--- start of Passage provided ---
*All images were ‘borrowed’ from google images, from actual agencies advertising ESL products/classes.
I have recently started a new employment position teaching foreign students ESL in Toronto. Previously, I taught overseas in Taiwan in a similar position, although now I am teaching adults and in the past I was teaching children. The majority of the classes I currently teach emphasize presentation style, accent reduction and conversation skills. For one of my morning classes last week, I prepared a presentation for the students to illustrate the style and tools I wanted them to use in their own subsequent presentations. My presentation topic was the Residential Schools of Canada, not just because my friend had this presentation ready to go from a previous class but because I thought it would be a good introduction for the students to First Nations groups of Canada.
--- end of Passage provided ---
Given instruction 1: In the ESL teaching post, what topic did the writer pick for the sample presentation?
Given instruction 2: Retype the ESL teaching post from "I have recently" up to and including "groups of Canada.".
The lines have nothing to do with the ESL teaching post.
--- start of Data extract ---
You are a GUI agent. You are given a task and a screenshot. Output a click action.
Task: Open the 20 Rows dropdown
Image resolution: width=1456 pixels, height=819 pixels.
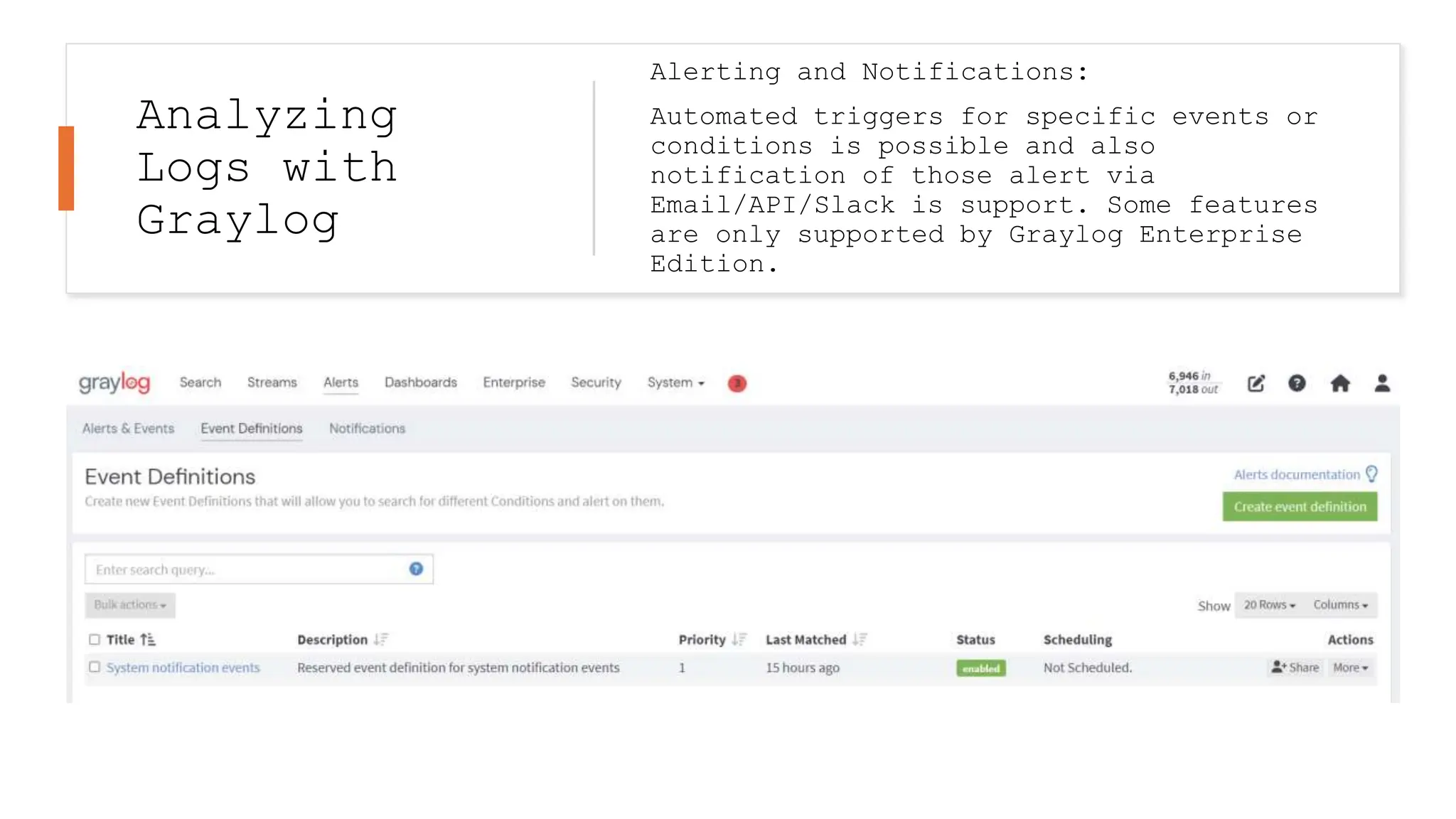(x=1269, y=605)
--- end of Data extract ---
Response 1: The Residential Schools of Canada.

Response 2:
I have recently started a new employment position teaching foreign students ESL in Toronto. Previously, I taught overseas in Taiwan in a similar position, although now I am teaching adults and in the past I was teaching children. The majority of the classes I currently teach emphasize presentation style, accent reduction and conversation skills. For one of my morning classes last week, I prepared a presentation for the students to illustrate the style and tools I wanted them to use in their own subsequent presentations. My presentation topic was the Residential Schools of Canada, not just because my friend had this presentation ready to go from a previous class but because I thought it would be a good introduction for the students to First Nations groups of Canada.